The editorial concluded: "Mr. Tory needs to make up for lost time in rebuilding his party both organizationally and in defining its policy agenda. His experience in the upper echelons of the business world should be very useful as Ontario seeks to pull itself out of recession not just in criticizing the Liberals' ideas, but in putting forward alternatives. Ms. Scott's gracious decision has granted him the opportunity to fulfill his promise as a political leader."
Since then, Rick Johnson, a school-board chairman who lost Haliburton-Kawartha Lakes-Brock to Ms. Scott but still pulled in 30 per cent of the vote, has put himself forward as Mr. Tory's Liberal challenger a by-election that Mr. McGuinty has promised to call in the near future.
A keen observer of the recent turmoil within Ontario's Progressive Conservative Party, blogger Andrew Steele intially compared the swap of Ms. Scott for Mr. Tory to the Boston Red Sox selling Babe Ruth for a Broadway musical and suggested that, with taxpayers footing the bill for yet another PC bid to parachute a leader into the legislature, the Liberals should be smiling. But he also compiled a comprehensive list of 10 reasons Mr. Tory will win the by-election in HKLB.
With all that in mind, we are happy that Mr. Tory has agreed to join us and take your questions on his bid to at last win a seat in the legislature, why he stuck around after his self-imposed deadline for doing so had passed and what Ontario should be doing differently to battle the recession.
Mr. Tory was online Thursday from 11:30 a.m. to 12:30 p.m. (ET). Your questions and his answers appear in sequence at the bottom of this page.
Editor's Note: globeandmail.com editors will read and allow or reject each question/comment. Comments/questions may be edited for length or clarity. HTML is not allowed. We will not publish questions/comments that include personal attacks on participants in these discussions, that make false or unsubstantiated allegations, that purport to quote people or reports where the purported quote or fact cannot be easily verified, or questions/comments that include vulgar language or libellous statements. Preference will be given to readers who submit questions/comments using their full name and home town, rather than a pseudonym.
Darren Yourk, globeandmail.com editor: Good morning Mr. Tory. Thanks so much for joining us to take questions from our readers. before we get started, I was wondering if you could share your thoughts on the York University strike and Premier Dalton McGuinty's decision to send Reg Pearson in to try to find a resolution.
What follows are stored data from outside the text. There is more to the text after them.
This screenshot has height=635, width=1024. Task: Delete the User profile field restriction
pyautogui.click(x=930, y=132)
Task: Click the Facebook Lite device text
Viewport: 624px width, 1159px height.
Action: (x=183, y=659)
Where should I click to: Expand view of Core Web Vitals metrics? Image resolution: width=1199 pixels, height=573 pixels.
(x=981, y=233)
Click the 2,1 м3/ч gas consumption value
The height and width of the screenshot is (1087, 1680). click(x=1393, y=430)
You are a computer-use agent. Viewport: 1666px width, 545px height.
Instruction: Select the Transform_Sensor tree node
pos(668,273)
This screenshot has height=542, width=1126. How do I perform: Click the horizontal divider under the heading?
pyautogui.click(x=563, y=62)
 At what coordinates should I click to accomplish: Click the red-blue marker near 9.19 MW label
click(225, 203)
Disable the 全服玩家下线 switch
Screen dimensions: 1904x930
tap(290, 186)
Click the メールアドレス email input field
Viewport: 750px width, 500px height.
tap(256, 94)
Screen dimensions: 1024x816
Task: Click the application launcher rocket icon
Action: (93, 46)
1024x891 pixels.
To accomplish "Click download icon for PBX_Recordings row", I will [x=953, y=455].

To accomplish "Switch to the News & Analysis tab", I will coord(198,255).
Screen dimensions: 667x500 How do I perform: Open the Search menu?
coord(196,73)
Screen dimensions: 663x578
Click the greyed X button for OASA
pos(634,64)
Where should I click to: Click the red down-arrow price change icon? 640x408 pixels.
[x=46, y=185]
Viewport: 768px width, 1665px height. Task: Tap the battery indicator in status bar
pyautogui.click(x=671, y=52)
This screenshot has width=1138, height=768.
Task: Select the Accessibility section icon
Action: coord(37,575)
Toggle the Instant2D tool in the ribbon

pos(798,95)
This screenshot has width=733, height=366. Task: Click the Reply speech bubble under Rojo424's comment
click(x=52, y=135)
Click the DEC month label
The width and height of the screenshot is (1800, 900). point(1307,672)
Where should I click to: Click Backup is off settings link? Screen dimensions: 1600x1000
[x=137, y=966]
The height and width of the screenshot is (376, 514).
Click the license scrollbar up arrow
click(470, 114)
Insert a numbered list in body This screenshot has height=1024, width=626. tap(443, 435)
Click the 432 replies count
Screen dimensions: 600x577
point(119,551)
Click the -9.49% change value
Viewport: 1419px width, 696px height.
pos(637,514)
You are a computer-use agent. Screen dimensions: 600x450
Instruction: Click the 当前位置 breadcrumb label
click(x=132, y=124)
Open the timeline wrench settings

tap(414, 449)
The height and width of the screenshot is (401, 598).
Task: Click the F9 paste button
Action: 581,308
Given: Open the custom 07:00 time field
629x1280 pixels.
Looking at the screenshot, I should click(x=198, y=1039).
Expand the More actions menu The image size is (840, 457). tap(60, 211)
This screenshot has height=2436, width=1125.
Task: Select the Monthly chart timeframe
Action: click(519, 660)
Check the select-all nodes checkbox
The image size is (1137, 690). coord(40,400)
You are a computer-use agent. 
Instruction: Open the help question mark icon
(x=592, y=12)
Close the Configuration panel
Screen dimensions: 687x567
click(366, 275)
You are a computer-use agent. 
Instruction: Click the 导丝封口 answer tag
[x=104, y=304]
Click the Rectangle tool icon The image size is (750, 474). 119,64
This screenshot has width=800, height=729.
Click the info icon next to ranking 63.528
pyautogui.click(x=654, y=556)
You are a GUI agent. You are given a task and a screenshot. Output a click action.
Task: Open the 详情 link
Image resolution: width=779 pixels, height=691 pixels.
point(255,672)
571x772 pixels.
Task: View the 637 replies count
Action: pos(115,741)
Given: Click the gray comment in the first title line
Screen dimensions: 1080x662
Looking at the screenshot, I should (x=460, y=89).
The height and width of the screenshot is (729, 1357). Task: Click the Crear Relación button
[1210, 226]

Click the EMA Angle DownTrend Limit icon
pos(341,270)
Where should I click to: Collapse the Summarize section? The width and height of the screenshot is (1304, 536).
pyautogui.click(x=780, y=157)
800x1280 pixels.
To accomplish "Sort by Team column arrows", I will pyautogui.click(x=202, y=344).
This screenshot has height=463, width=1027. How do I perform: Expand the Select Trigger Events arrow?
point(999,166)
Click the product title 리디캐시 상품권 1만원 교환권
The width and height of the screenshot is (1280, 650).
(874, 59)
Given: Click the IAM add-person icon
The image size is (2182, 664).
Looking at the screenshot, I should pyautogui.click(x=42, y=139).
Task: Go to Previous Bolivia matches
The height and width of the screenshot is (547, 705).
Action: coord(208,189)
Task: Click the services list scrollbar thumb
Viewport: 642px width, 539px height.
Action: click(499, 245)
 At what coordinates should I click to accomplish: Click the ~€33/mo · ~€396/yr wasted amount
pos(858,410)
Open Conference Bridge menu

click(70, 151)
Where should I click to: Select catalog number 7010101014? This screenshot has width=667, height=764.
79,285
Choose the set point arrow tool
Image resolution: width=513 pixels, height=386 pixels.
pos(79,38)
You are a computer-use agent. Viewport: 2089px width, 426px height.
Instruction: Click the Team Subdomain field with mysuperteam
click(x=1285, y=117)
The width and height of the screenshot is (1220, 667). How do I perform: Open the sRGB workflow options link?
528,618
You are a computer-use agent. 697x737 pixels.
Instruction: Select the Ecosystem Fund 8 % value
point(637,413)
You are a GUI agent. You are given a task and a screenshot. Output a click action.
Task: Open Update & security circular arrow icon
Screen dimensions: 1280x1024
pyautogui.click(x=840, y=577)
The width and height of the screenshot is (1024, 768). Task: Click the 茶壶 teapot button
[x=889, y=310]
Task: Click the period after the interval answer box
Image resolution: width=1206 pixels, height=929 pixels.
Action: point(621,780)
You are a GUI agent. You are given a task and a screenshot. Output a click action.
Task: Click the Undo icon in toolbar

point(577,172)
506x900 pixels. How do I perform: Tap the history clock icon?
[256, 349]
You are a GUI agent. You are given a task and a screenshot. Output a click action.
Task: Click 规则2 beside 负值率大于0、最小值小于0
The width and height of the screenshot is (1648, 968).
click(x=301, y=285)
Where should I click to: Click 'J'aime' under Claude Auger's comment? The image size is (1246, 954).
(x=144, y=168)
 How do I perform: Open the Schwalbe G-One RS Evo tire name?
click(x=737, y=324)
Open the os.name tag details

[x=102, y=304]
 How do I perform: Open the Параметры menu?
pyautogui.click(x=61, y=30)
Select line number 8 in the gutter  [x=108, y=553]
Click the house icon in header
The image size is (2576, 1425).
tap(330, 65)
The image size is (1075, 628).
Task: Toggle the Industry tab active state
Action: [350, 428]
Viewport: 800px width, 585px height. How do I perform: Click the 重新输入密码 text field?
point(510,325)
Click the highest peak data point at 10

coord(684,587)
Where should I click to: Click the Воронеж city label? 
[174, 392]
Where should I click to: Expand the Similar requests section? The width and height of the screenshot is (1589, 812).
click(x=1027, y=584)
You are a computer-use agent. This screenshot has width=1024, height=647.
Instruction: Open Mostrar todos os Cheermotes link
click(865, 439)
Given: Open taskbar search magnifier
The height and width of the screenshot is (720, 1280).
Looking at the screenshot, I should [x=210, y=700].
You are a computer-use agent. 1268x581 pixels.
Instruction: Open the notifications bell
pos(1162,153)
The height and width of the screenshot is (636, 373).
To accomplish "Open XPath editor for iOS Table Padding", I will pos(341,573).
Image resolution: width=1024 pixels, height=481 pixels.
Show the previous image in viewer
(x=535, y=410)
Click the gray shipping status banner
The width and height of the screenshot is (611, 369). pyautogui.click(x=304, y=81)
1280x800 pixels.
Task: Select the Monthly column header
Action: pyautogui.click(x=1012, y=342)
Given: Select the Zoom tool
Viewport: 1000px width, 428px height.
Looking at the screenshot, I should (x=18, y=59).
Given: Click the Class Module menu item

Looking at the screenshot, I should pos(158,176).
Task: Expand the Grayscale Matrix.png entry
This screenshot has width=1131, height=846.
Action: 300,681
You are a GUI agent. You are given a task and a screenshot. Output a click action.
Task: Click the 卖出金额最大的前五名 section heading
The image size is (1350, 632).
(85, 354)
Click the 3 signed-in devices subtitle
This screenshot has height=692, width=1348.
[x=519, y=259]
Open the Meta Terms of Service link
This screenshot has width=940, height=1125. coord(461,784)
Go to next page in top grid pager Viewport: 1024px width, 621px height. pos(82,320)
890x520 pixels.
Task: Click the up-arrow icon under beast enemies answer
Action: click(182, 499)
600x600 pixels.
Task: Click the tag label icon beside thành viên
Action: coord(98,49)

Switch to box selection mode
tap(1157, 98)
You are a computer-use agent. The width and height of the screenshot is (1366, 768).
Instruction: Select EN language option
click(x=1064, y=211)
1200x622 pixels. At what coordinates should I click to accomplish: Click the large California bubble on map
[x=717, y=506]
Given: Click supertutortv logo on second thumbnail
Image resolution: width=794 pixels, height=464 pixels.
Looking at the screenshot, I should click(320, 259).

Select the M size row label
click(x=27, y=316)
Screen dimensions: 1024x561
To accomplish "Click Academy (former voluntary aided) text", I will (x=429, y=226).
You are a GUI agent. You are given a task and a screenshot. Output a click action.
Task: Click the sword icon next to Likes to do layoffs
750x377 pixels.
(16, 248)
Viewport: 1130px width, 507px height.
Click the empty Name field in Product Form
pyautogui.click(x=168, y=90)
John Tory writes: I can't object to a mediator trying to resolve the matter but the past weeks suggest that chances of success aren't high. As a result, I strongly believe Mr. McGuinty should be moving now to recall the Legislature so that if there is not a resolution by weeks end, he can move to end the strike. Enough is enough. Students have had their year placed in jeopardy, jobs are being lost, summer jobs may be precluded for some. If he places the students first as I do, he will act now (b etter late than never) and end this strike. That's a view shared by taxpayers who are in awe of a group which turns down 10 per cent + when they the taxpayers are losing jobs and getting zero if they keep their jobs.